Provided passage:
━━━━━━━━━━━━━━━━━━━━

2013 Calvin Awards: Best Overlooked Film

By David Mumpower

February 20, 2013

Wow, your stocking cap is significantly more hot than my bandana.

Since the inception of The Calvins in 2002, we have celebrated smaller films, the ones that somehow fail under the radar despite their exceptional quality. Past winners of Best Overlooked Film include classics and cult favorites such as Mulholland Drive, Shaun of the Dead, The Last King of Scotland and Spirited Away. Our staff takes great pride in our track record of identifying great movies long before they become established favorites.

Our 2013 selections represent one of the deepest groups of quality cinema in our 12-year history of voting. To wit, a dozen movies finished in first place on at least one ballot, meaning that a few voters’ number one choices for Best Overlooked Film failed to make the list. This turn of events is unprecedented. Ordinarily, three or four titles stand above the rest. For 2013, we did settle upon one title as our favorite. The difference between our second place and tenth place selections, however, is the narrowest ever in our staff vote.

━━━━━━━━━━━━━━━━━━━━

Dataset extract:

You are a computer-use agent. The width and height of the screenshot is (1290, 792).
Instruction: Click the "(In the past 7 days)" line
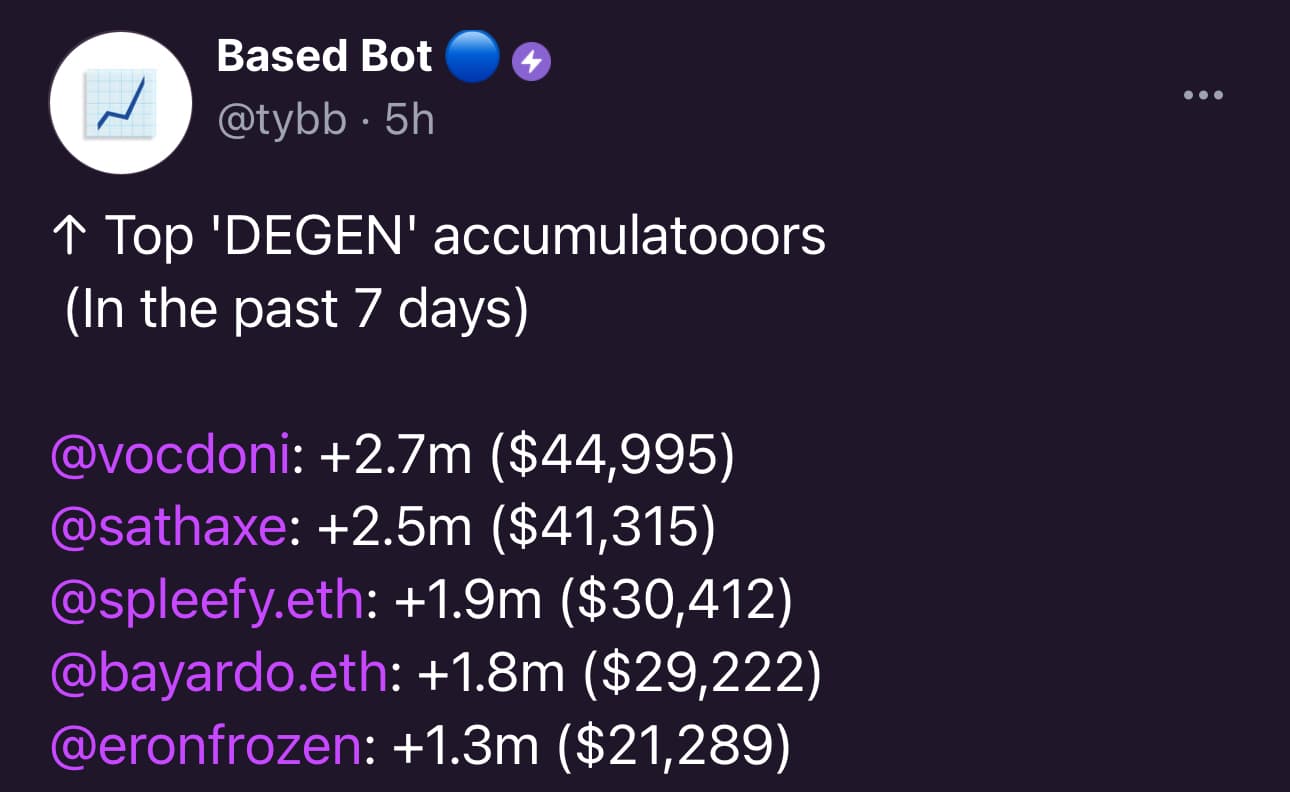tap(297, 309)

━━━━━━━━━━━━━━━━━━━━

Task list:
1 > Decide whether each statement agrees with the Calvin Awards article, answering yes or no and quoting the words of the article that settle it.
(a) The Calvins began in 2002.
(b) Spirited Away is a past winner of Best Overlooked Film.
(c) The staff did not pick a single favorite for 2013.
2 > Answer these questions from the Calvin Awards article.
(a) Who wrote the article?
(b) How many movies finished in first place on at least one ballot?
(c) How many years of voting does the article give as its history?
3 > Return everything in the Calvin Awards article from "Wow, your stocking" down to "become established favorites.", word for word.
The lines above are separate material from the Calvin Awards article.

Solved tasks:
1 >
(a) Yes: "Since the inception of The Calvins in 2002"
(b) Yes: "Past winners of Best Overlooked Film include classics and cult favorites such as Mulholland Drive, Shaun of the Dead, The Last King of Scotland and Spirited Away."
(c) No: "For 2013, we did settle upon one title as our favorite."

2 >
(a) David Mumpower
(b) A dozen
(c) 12 years

3 >
Wow, your stocking cap is significantly more hot than my bandana.

Since the inception of The Calvins in 2002, we have celebrated smaller films, the ones that somehow fail under the radar despite their exceptional quality. Past winners of Best Overlooked Film include classics and cult favorites such as Mulholland Drive, Shaun of the Dead, The Last King of Scotland and Spirited Away. Our staff takes great pride in our track record of identifying great movies long before they become established favorites.